*WHAT YOU SHOULD DO*
Once the line holding "Open the code" is found in the entries below, restate it and each line after it word for word, with no pictures.

*INPUT MATERIAL*
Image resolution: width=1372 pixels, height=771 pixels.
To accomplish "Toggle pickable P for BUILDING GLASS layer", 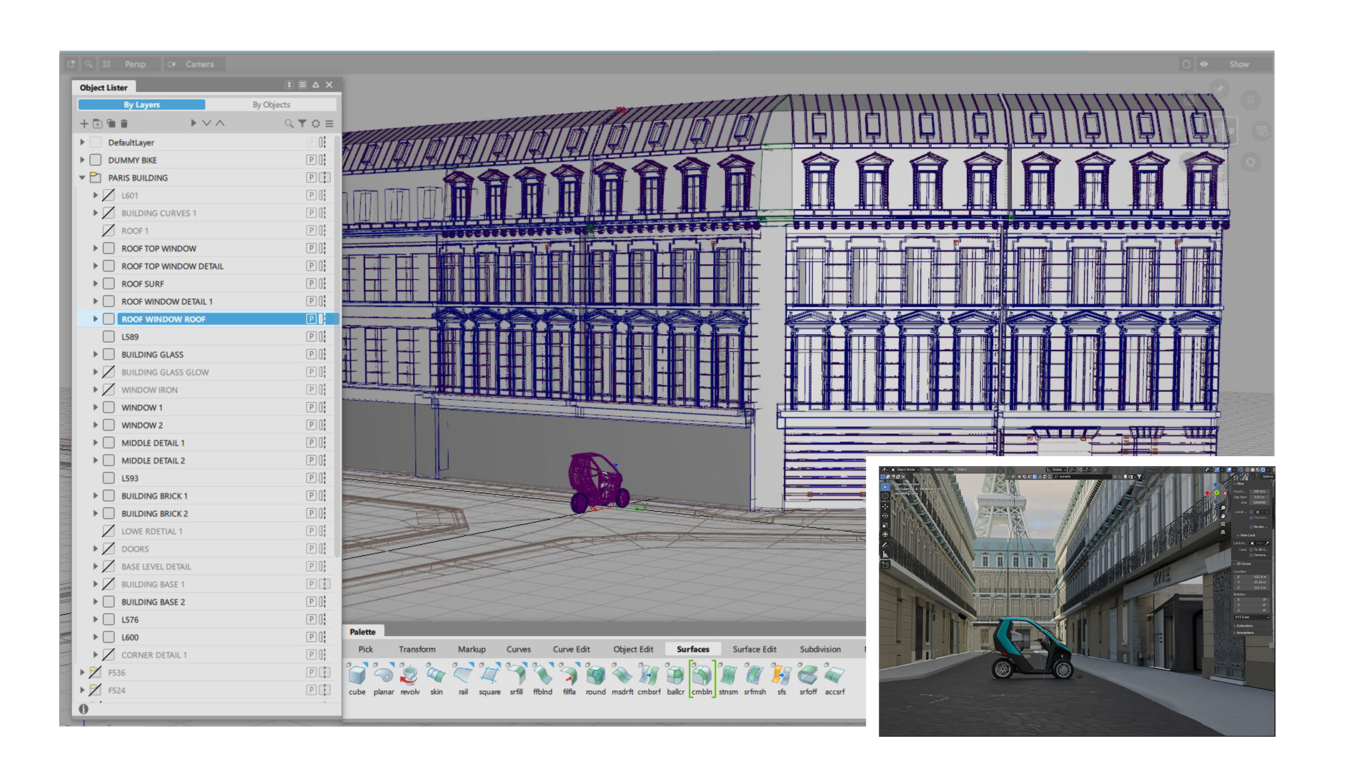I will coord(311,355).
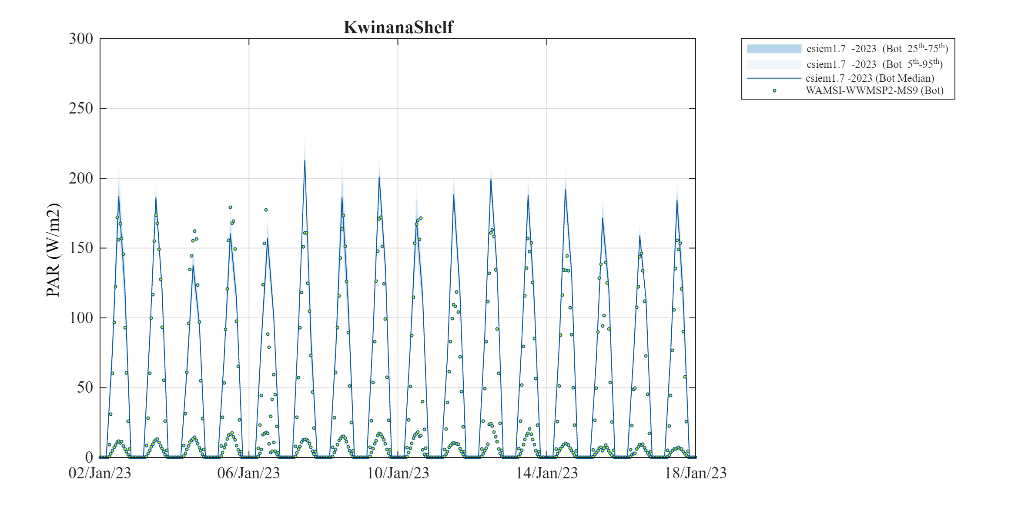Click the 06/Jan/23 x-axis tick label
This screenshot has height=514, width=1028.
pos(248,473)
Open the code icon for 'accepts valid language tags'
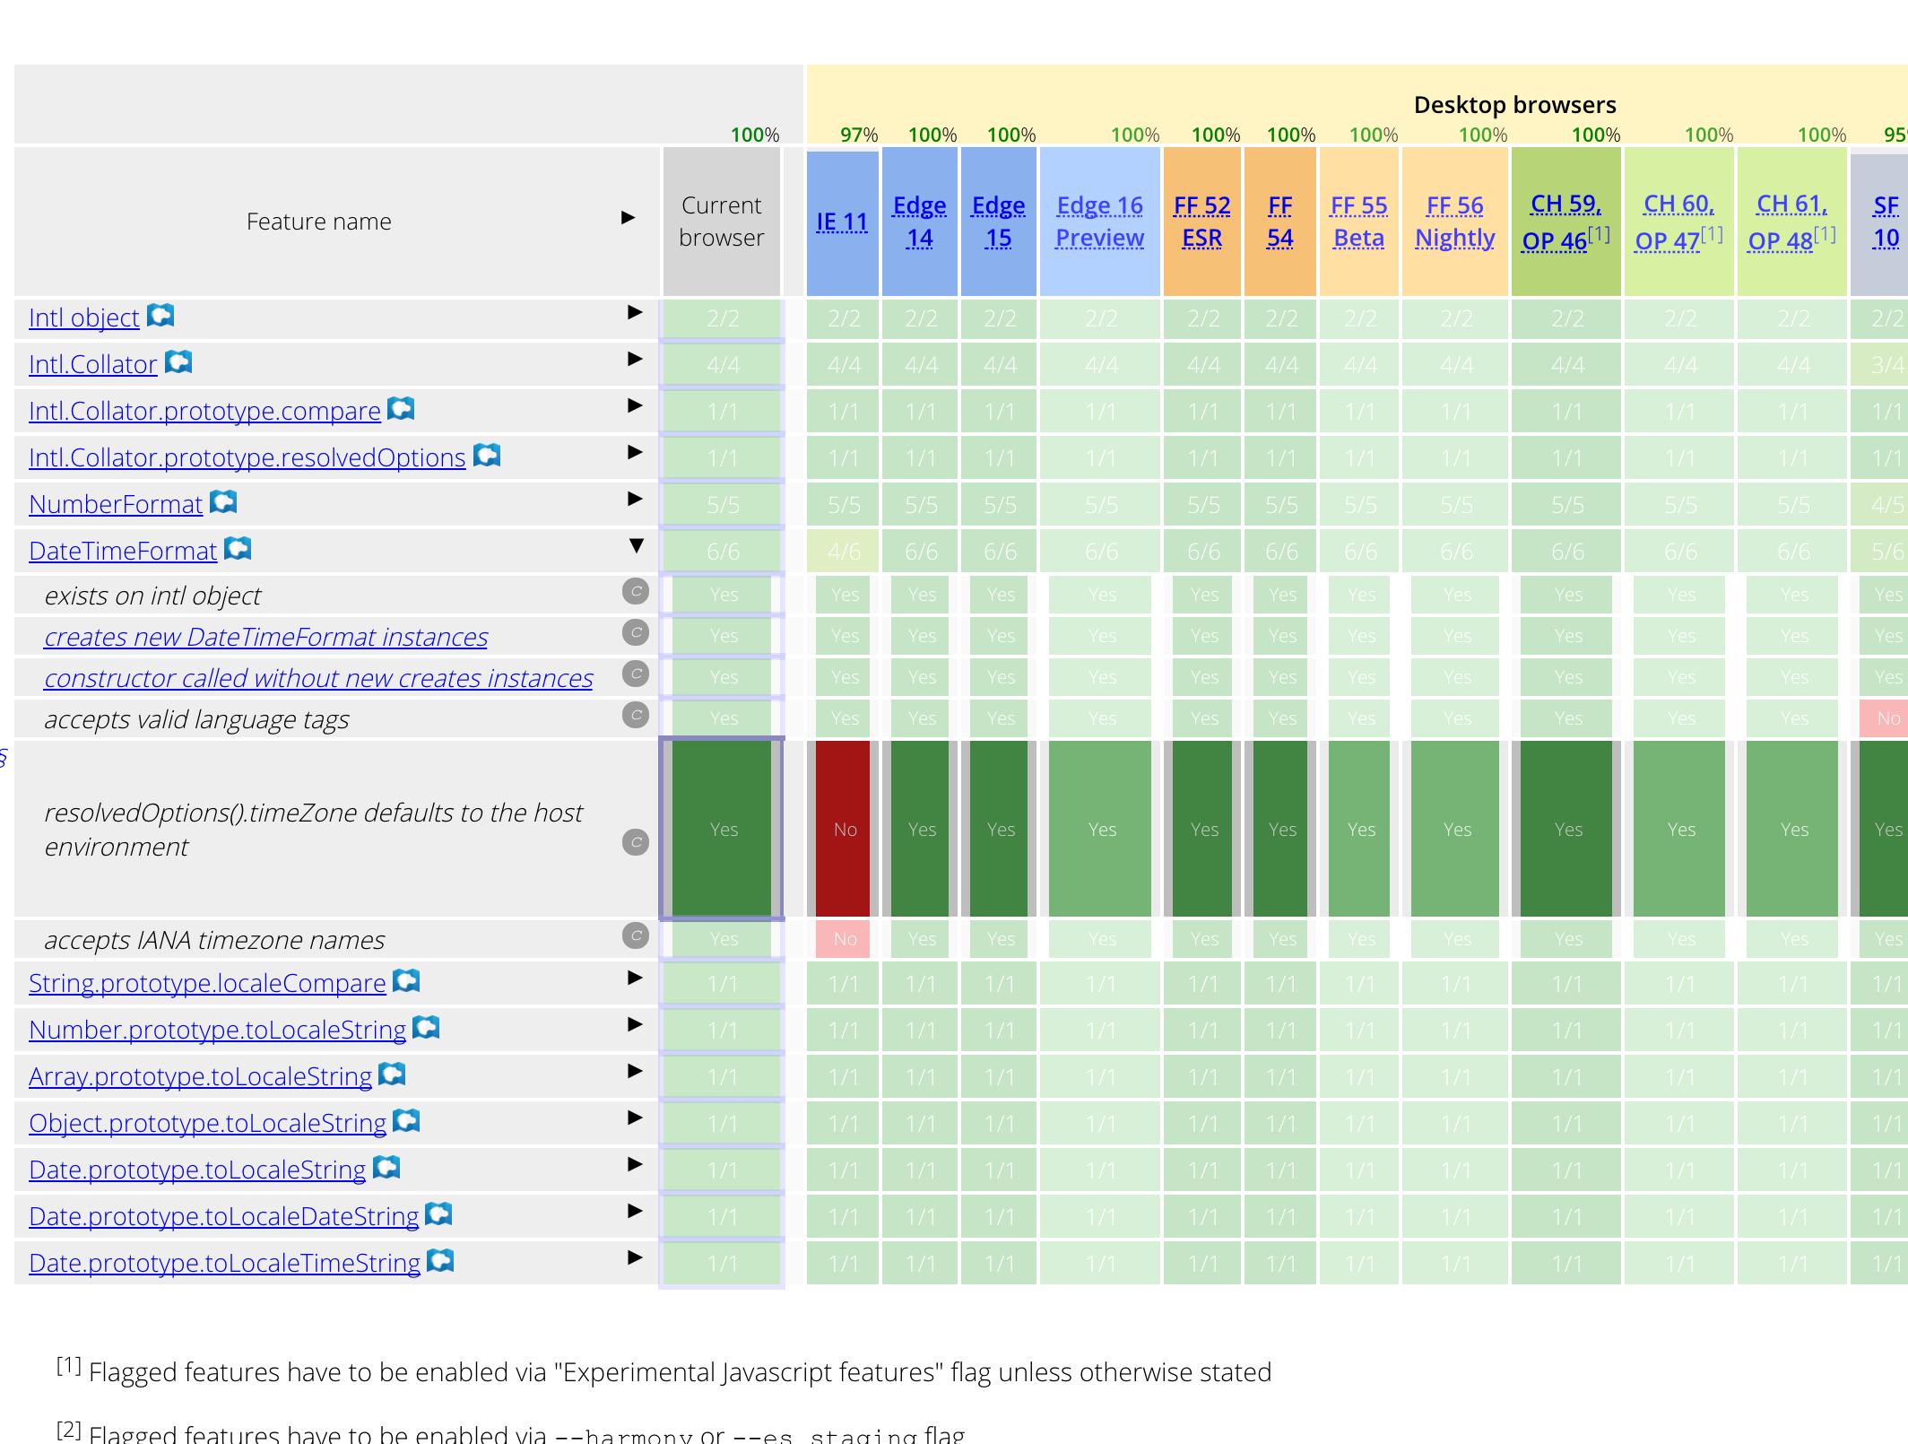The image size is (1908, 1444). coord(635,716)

*FINISHED EXERCISE*
Open the code icon for 'accepts valid language tags'
The image size is (1908, 1444). coord(635,716)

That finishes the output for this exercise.